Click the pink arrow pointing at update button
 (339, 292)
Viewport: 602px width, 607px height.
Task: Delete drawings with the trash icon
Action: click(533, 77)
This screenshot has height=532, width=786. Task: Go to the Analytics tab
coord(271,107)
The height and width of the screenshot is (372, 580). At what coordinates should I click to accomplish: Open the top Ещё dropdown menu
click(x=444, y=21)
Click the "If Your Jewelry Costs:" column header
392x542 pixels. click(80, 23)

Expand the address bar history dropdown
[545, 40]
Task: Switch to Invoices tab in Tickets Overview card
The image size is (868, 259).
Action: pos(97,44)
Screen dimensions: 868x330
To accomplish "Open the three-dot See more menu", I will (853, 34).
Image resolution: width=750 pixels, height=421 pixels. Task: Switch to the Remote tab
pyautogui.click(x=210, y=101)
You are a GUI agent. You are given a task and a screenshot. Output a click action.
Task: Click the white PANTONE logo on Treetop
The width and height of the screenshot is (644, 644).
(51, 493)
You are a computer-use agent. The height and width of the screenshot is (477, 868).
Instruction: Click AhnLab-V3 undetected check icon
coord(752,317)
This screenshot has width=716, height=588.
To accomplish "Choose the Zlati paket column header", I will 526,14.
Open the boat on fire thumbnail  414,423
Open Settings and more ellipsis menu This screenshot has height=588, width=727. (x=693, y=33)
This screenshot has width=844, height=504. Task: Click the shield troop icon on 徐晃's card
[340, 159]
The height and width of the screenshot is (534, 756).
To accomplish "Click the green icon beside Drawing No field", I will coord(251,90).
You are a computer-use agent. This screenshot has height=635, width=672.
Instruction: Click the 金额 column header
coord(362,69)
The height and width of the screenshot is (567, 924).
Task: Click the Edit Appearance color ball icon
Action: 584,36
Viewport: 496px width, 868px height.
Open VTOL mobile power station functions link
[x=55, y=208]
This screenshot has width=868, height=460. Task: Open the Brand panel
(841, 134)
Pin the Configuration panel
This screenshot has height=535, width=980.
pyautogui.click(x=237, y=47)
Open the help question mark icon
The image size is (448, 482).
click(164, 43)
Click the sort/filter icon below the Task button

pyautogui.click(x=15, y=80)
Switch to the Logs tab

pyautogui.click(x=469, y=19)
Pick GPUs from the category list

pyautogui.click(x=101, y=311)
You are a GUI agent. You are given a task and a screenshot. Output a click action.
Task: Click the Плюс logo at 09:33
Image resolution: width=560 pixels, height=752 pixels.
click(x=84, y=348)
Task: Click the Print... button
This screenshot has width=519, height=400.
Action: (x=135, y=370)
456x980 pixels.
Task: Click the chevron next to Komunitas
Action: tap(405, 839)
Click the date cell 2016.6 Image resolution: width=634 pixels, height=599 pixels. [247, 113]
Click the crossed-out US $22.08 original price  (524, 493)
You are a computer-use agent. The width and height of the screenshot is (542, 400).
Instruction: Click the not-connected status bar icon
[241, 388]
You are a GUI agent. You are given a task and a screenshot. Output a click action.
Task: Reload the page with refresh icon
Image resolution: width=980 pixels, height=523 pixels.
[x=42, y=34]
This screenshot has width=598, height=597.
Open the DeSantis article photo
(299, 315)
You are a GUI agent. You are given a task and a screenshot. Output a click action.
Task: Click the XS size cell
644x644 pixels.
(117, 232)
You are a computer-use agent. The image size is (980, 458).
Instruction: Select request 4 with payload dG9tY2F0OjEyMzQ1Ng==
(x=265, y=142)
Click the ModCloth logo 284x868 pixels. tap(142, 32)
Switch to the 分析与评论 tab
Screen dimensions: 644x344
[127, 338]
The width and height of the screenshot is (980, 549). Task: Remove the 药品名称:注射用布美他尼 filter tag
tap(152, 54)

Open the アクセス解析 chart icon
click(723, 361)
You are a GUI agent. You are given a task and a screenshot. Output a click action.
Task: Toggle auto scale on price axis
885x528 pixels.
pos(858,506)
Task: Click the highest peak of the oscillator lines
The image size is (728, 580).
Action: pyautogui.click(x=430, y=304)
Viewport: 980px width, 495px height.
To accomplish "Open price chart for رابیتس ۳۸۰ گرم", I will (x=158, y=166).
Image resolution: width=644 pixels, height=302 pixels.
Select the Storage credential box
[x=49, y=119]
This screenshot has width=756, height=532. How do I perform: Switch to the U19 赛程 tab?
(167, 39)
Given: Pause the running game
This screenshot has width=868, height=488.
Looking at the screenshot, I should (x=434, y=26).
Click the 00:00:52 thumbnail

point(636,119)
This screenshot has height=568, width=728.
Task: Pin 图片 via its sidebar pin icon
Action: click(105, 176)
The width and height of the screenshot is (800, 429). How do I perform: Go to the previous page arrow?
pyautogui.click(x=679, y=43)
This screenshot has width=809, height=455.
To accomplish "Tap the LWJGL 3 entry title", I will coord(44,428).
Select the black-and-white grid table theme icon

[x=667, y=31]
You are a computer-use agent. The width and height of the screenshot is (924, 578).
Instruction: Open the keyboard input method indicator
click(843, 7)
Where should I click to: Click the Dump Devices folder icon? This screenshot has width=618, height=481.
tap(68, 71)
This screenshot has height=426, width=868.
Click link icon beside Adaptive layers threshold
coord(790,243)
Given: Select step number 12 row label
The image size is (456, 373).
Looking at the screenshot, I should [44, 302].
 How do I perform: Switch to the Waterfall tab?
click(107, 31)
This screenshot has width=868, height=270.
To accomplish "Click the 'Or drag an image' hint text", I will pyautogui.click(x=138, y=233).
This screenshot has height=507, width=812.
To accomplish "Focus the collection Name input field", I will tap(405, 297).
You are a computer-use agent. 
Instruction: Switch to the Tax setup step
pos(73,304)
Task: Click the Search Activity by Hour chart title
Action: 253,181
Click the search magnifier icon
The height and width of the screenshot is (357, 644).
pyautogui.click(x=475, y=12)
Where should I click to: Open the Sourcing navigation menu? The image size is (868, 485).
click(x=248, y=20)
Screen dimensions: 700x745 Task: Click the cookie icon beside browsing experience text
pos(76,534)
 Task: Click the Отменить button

- - -

- **REQUIRED ACTION**: Identify the lines in the entries that hold "cell" and return each one.

- **YOUR SOLUTION**:
Click the date cell 2016.6 Image resolution: width=634 pixels, height=599 pixels. [247, 113]
Task: Click the XS size cell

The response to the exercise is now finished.